- WHAT IS BEING ASKED: What lines below mention the word "computer"? Copy each one.

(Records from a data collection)
---------------
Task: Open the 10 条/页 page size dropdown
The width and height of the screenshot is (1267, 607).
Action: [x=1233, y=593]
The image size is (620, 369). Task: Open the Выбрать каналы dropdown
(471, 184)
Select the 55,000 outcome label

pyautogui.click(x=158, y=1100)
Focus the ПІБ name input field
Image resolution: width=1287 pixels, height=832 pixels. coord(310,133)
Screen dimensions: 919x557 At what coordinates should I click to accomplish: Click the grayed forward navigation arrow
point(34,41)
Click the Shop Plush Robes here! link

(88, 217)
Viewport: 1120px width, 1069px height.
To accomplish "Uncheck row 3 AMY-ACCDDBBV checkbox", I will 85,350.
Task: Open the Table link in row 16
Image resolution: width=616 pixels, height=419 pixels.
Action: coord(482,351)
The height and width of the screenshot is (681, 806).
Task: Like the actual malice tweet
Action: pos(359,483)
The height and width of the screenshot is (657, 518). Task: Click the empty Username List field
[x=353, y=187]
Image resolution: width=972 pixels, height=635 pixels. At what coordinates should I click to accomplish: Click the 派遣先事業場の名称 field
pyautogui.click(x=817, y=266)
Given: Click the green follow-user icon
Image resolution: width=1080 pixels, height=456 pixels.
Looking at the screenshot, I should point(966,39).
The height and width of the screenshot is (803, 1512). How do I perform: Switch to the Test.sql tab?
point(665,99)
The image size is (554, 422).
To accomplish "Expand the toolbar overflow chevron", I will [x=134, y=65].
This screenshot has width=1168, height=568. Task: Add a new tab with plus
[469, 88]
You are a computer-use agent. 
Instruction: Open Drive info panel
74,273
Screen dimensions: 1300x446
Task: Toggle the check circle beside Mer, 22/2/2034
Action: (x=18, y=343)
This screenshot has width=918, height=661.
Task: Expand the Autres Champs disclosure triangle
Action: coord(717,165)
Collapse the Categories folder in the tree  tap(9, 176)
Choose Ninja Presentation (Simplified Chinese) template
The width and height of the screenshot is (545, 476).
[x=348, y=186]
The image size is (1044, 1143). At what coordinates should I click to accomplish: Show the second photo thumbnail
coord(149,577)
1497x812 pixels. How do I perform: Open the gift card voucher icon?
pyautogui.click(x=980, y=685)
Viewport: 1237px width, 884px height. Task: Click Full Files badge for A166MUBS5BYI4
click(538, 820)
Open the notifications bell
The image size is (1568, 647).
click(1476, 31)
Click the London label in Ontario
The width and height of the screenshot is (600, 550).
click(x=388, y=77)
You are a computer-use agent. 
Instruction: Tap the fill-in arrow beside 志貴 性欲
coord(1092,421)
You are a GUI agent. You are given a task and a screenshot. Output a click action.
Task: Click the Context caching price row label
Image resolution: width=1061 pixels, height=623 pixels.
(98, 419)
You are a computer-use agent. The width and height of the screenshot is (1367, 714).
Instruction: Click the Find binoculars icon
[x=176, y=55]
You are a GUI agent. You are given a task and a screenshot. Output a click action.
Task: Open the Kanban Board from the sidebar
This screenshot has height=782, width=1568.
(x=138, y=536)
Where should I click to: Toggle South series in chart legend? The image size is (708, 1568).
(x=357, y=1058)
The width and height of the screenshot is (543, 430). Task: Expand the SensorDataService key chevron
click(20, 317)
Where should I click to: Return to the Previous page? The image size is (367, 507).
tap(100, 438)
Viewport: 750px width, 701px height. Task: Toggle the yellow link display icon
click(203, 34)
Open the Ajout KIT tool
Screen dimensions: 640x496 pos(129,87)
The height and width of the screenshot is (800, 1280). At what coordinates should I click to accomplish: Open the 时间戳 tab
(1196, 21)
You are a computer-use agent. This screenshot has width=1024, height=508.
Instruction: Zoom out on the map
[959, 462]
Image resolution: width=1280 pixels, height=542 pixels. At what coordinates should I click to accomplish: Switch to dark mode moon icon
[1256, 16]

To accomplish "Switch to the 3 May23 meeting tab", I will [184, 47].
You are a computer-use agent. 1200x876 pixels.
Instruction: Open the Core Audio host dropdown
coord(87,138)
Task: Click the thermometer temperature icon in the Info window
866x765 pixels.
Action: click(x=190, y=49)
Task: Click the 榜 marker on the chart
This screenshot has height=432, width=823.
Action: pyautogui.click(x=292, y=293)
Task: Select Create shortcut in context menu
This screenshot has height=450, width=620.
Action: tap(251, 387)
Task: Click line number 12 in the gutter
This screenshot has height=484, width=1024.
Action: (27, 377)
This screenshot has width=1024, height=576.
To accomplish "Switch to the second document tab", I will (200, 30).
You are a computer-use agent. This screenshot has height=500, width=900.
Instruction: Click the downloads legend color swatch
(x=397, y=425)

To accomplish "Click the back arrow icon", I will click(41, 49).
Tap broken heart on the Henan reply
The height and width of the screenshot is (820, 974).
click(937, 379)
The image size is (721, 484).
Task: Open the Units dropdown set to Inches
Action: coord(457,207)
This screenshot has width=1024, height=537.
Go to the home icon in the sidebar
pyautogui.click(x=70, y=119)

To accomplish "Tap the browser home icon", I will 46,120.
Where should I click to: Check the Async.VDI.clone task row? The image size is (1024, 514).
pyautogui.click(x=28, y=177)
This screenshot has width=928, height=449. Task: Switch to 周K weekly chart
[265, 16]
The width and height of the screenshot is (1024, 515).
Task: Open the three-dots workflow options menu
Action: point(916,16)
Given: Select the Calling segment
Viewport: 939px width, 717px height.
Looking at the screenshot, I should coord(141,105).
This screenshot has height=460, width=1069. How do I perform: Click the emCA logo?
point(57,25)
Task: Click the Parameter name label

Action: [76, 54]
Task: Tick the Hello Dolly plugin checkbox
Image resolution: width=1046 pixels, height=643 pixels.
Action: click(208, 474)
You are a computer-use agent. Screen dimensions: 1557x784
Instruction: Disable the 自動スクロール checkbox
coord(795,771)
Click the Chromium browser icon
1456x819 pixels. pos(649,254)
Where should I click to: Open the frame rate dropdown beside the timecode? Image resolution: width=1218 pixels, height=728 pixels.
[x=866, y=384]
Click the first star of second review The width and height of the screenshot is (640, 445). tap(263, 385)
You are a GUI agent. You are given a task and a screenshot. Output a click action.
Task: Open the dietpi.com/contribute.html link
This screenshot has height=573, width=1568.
---------------
- ANSWER FOR THIS EXERCISE:
You are a computer-use agent. 
You are a computer-use agent. 
You are a computer-use agent. The width and height of the screenshot is (1367, 714).
You are a computer-use agent. This screenshot has width=1024, height=508.
You are a computer-use agent. 1200x876 pixels.
You are a computer-use agent. This screenshot has height=500, width=900.
You are a computer-use agent. Screen dimensions: 1557x784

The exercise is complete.